I'm going to get the ball rolling.
- T'ai chi ch'üan has a technique called "back fist chop", which is usually thought of as a strike to the face with the back of the fist, but can be used, via the back of the forearm, as a collarbone strike.
But it would be hard to do that without significant internal technique, or unless the practitioner is very strong. (Also note that it doesn't work from the outside—the move typically begins from an "embrace ball", where the off-hand has countered a strike or push, and pulls the opponent's arm down while executing the back fist chop.)
- Hsing I Ch'üan has many strikes that can be used to break the collarbone
Including moves that are similar to back fist chop—fast counter, pull/strike with maximum focusing.
Xing Yi Quan is more practical for most practitioners b/c it works pretty well even without a high level of internal technique. (It's sometimes called the easiest and the hardest internal art—easier to use for fighting earlier, but the high-level fa jin typically takes the longest to attain.)
A collarbone break would typically be Pi Quan, which is often described as chopping.
"Pi Quan belongs to Metal... because the movement of the hand is like an ax chopping."
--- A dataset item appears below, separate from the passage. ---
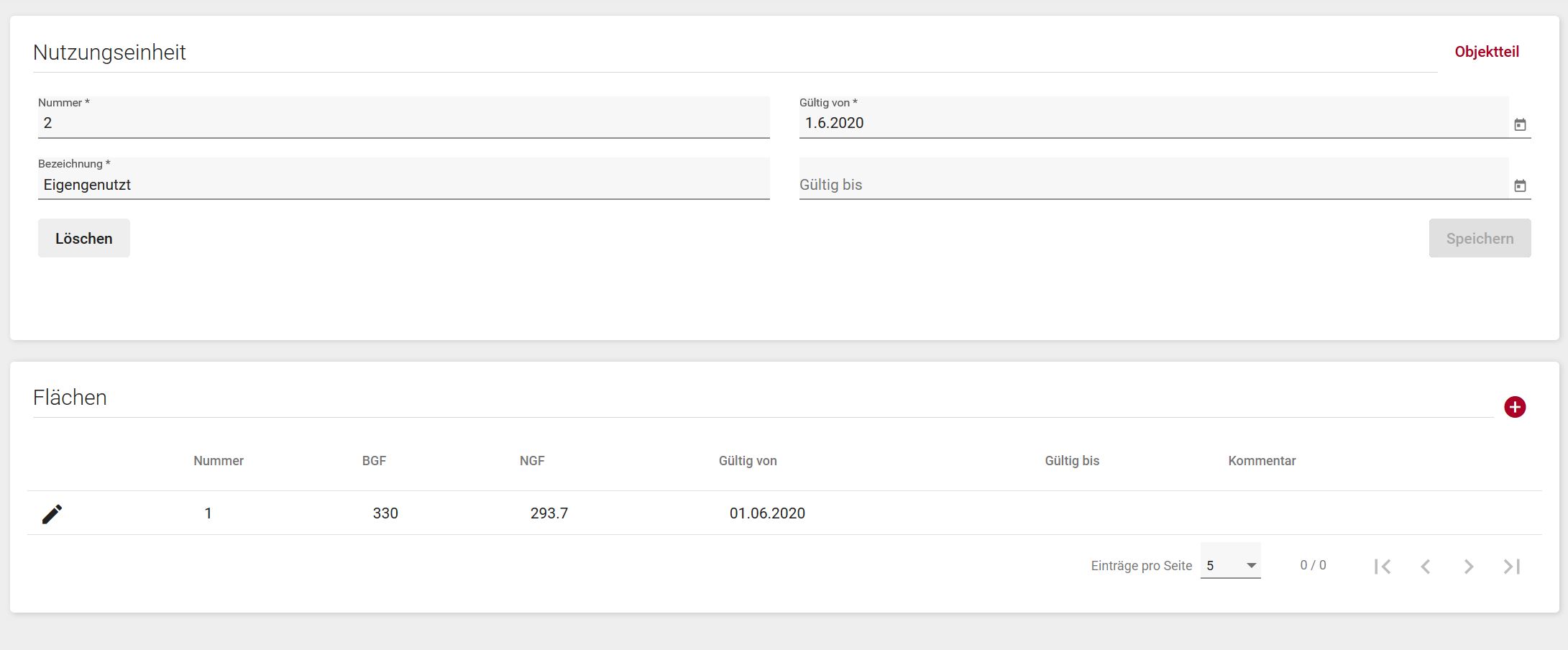Click the NGF column header
This screenshot has width=1568, height=650.
click(x=532, y=461)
[Trans: Yang Jwing-Ming, Liang Shou-Yu, Xingyiquan Theory, Applications, Fighting Tactics and Spirit ]
It can also be done with a Pao Quan like motion and stance, moving and striking obliquely with the bottom side of the forearm, where the fist is a hammer.
Side of the forearm is ideal for bone-to-bone contact.
An advantage to the forearms is it increases likelihood of contact with the target—extending in front of and behind the target area.
Here, the striker can follow-up by grabbing the back of the opponent's head, and smashing it into a knee strike, or simply putting the on the ground.